Итак, мы вновь и вновь убеждаемся, что вся «феноменология» Гуссерля представляет собой более или менее развёрнутое толковое изложение философии Махаяны, и её созерцательной практики. Тем не менее, феноменологию Гуссерля нельзя признать тождественной философии Махаяны, поскольку из последней изъят моральный пафос буддизма, связанный с концепцией кармы и нирваны, как освобождения от кармы. Гуссерль подменяет эти цели другими, – проецируя концепцию Махаяны в ценности европейской философии Нового Времени. И, поскольку философия Нового Времени есть, по преимуществу гносеология, постольку вершиной феноменологических усилий становится вершина познания, а именно, познание сущностей, путём их непосредственного усмотрения через феноменологическую редукцию. Третий, завершающий раздел второй главы «Идей чистой феноменологии» Гуссерль открывает следующей знаменательной фразой:
«Если мы будем соблюдать нормы, предписываемые нам феноменологическими редукциями, если мы в точном соответствии с их требованиями выключим все трансценденции и, следовательно, станем брать переживания в их чистоте по их собственной сущности, то перед нами откроется, согласно вышеизложенному, поле эйдетического познания…».

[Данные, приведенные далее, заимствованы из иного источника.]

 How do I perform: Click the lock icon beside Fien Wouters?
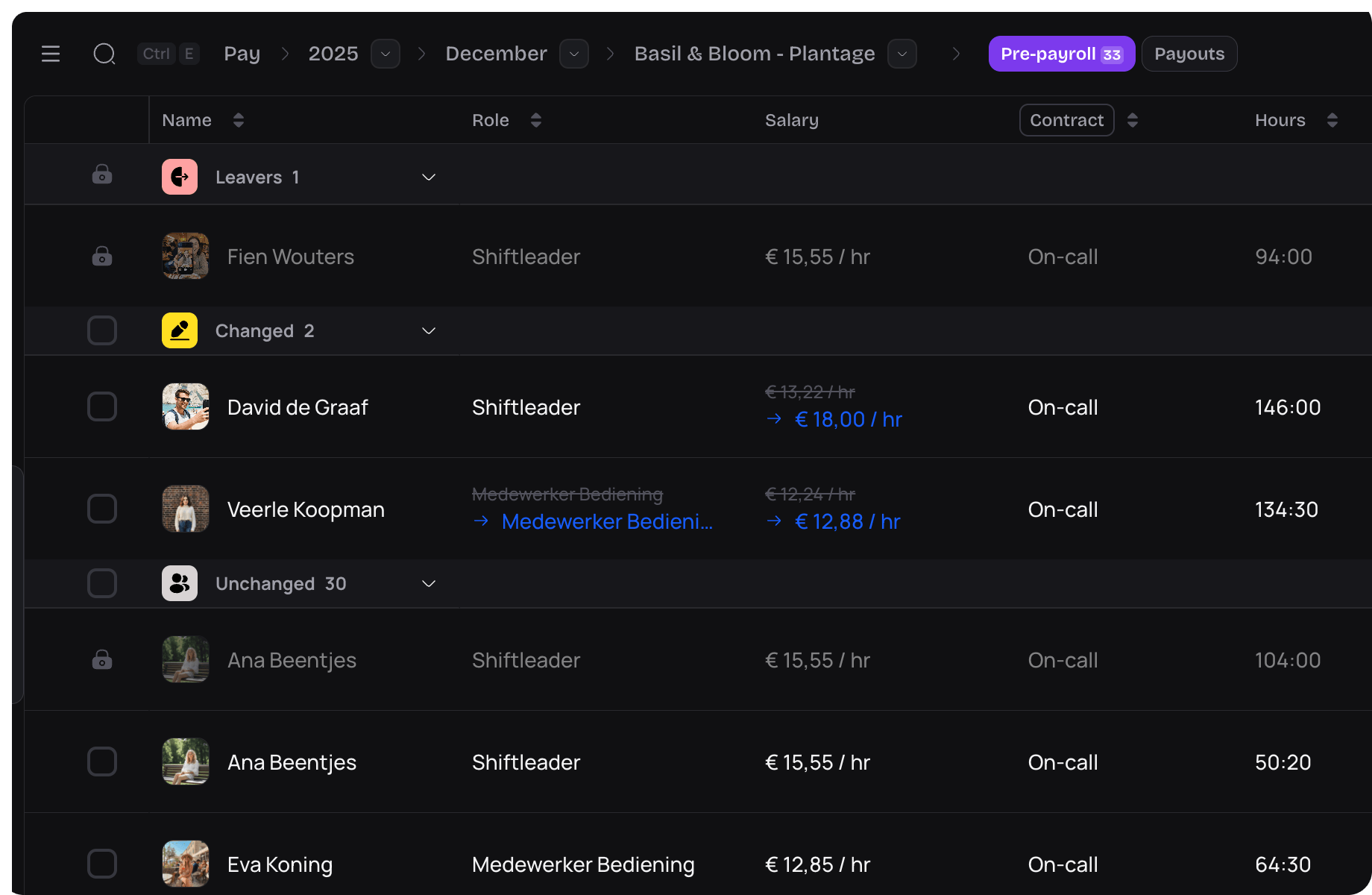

Этим Гуссерль возрождает гностический идеал, лаконично обрисованный арабским мистиком Зу-н-Нуном: «Гностики видят без знания, без зрения, не получая никаких сведений, и без наблюдения, без завешивания, и без завесы». Разве это не описание феноменологической редукции?
И само бытие, с лёгкой руки Декарта, трактуется Гуссерлем как познание. Так, в его «Амстердамских докладах» мы читаем: «Истинное бытие есть для нас обозначение действительных или возможных результатов познания». Этими результатами должны явиться непосредственные усмотрения сущностей. Каковое усмотрение - несомненно, пустая цель, доставшаяся в наследство от Возрождения. Своего рода «учёная готика». Ретроспективно, Гуссерль со своей феноменологией в ХХ–м веке представляется анахронизмом: незрелой личностью, компенсирующей своё отставание от времени претенциозными философскими построениями, которые, в основе своей, являются заимствованными у буддийской философии, без отсылки к последней.